The 360 Systems frequency shifter is a really interesting and fairly rare piece of analog gear, and well suited for use with synthesizers. There are at least two different versions of this device, with the earliest ones housed in a green case...

... and the later versions, sporting some circuit upgrades, housed in a blue case.

I remember first reading about this as part of the equipment listed on the back of the excellent first album by Larry Fast/Synergy "Electronic Realizations For Rock Orchestra". You can see one of these sitting on the top of the Moog Modular 15 in his studio at that time...

 

I had no idea what it actually was, but MAN did it sound cool! FREQUENCY SHIFTER!

Larry not only helmed the many wonderful and inspirational Synergy releases, but also added his distinctive magic to albums and tours by Peter Gabriel, Nectar, Foreigner, and others. A true pioneer.

Thanks, Larry!

My unit is a very early one, I think. A look at the serial number would suggest that it might be made in early 1975, perhaps serial number 8? Maybe, maybe not.

There's quite a bit of rework going on underneath the board. This is often the case with very early boards, as mistakes are discovered and repaired to make the early units sellable. A close examination of this board showed that entire power supply was laid out backwards (!) so all the diodes and capacitors had to be installed backwards to make it work correctly. The blue jumper wires make the proper connections here and there, and parts that were either forgotten or added later to make things work correctly are soldered on back here as well. I really like the 360 logo etched into the board. If you look closely, you can see that they actually used it to connect two traces!

 

The print ad for this (thanks, Riley!!) at the time made some very interesting suggestions about the capabilities of this unit, in typical 1970's flair....

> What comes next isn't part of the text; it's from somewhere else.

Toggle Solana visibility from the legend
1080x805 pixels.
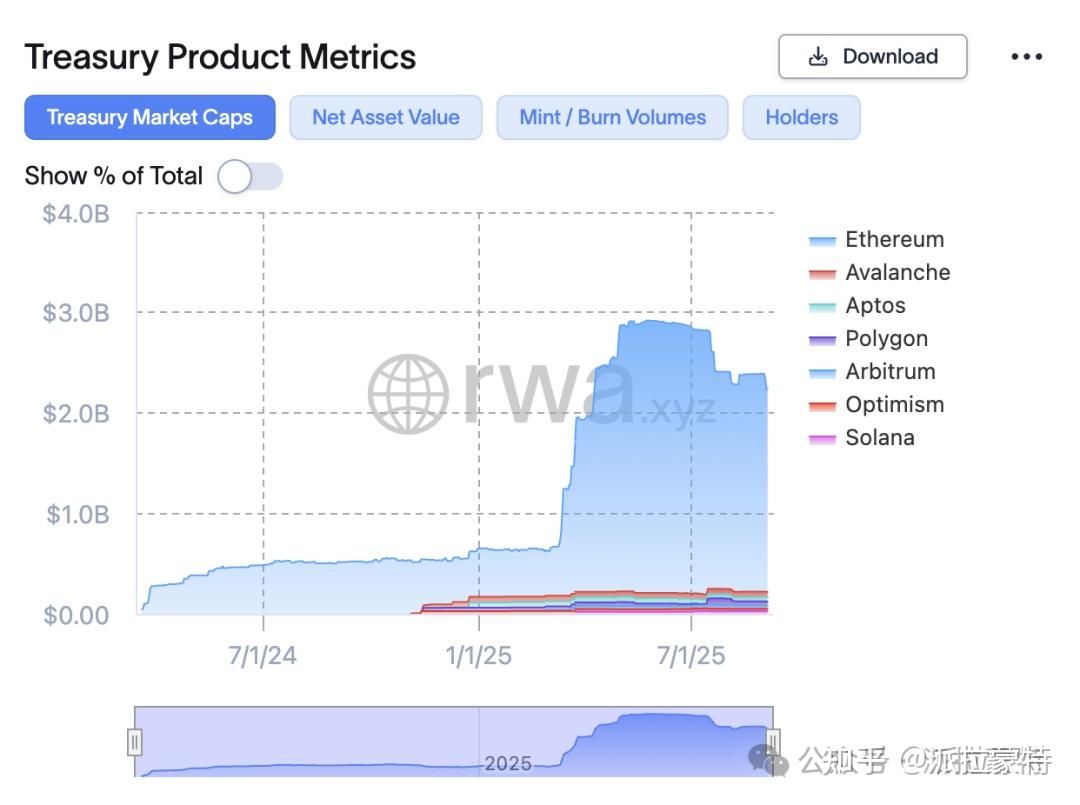point(880,437)
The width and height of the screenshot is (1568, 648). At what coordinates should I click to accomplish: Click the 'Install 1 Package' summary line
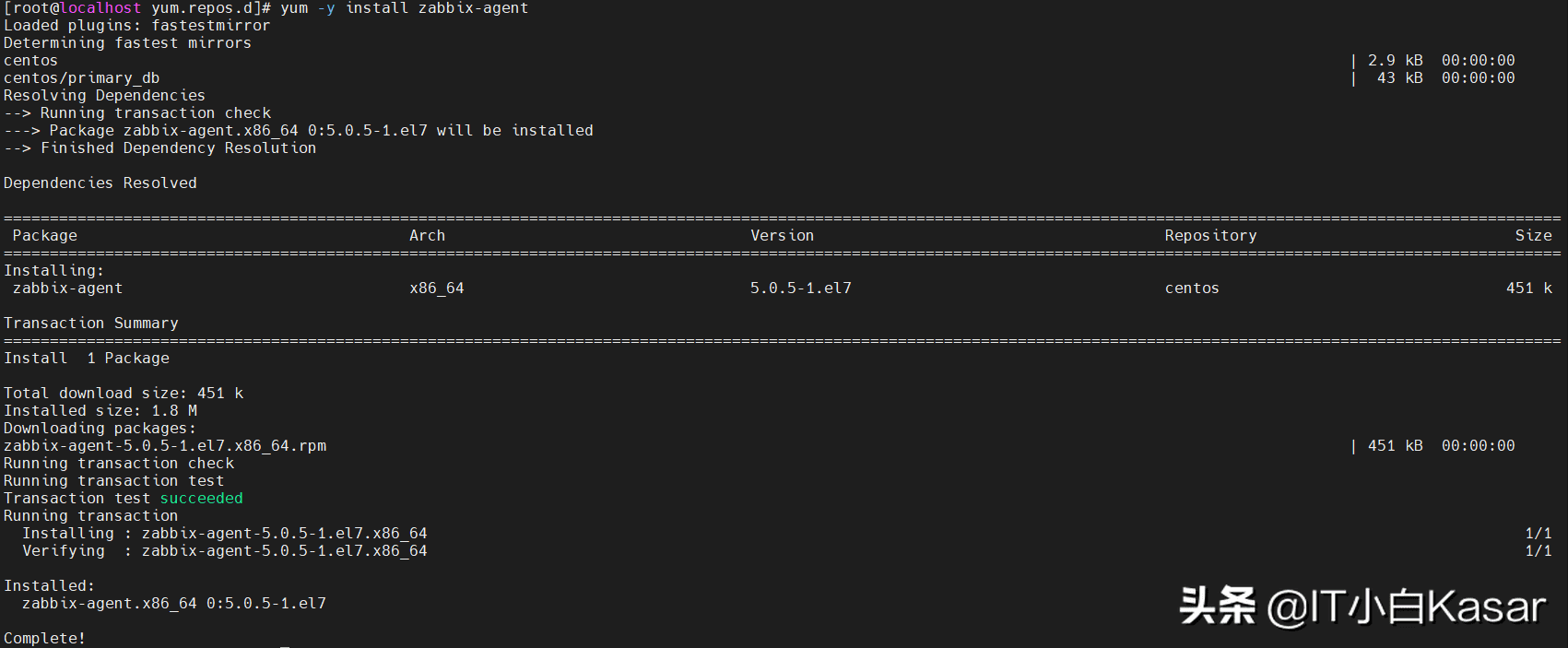tap(87, 359)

Turn a violin into flannel bass??!??!? What the what? Good God, Y'all!

Those with sharp eyes will note that the case shown in this ad isn't the same case used in either the green or the blue production versions. This picture was probably the original proto unit.

As I mentioned earlier in my blog, I acquired one of the earlier green ones along with my Moog 55, and after a few simple mods and some recalibration, I was able to use it on various projects for a number of years. I remember calling the good people at 360 Systems at the time I got it to see if I could get a schematic, and it took a while for them to actually locate one at the factory! I eventually got a huge blueprint-size schematic in the mail, free of charge. Impressive customer service!

The most useful mod to it at the time was replacing some of the single turn trimmer pots in the balanced modulator sections with 12 turn trimmer pots, to allow for a more accurate calibration (the four green rectangles at the bottom left quadrant).

 

 

Adusting these pots allows you to reduce the amount of background noise and signal bleedthrough, and with the new more accurate trimmers in place, calibrating it was much easier, and improved the performance by a noticeable amount. I also at that time upgraded the generic opamps in the audio path with quieter devices.

In use, there are some pretty interesting effects to be had from this device. As you turn the shift knob, one output shifts things upward by the frequency set on the shift knob, while the other out shifts things down by the same amount. Things can get crazy pretty quickly!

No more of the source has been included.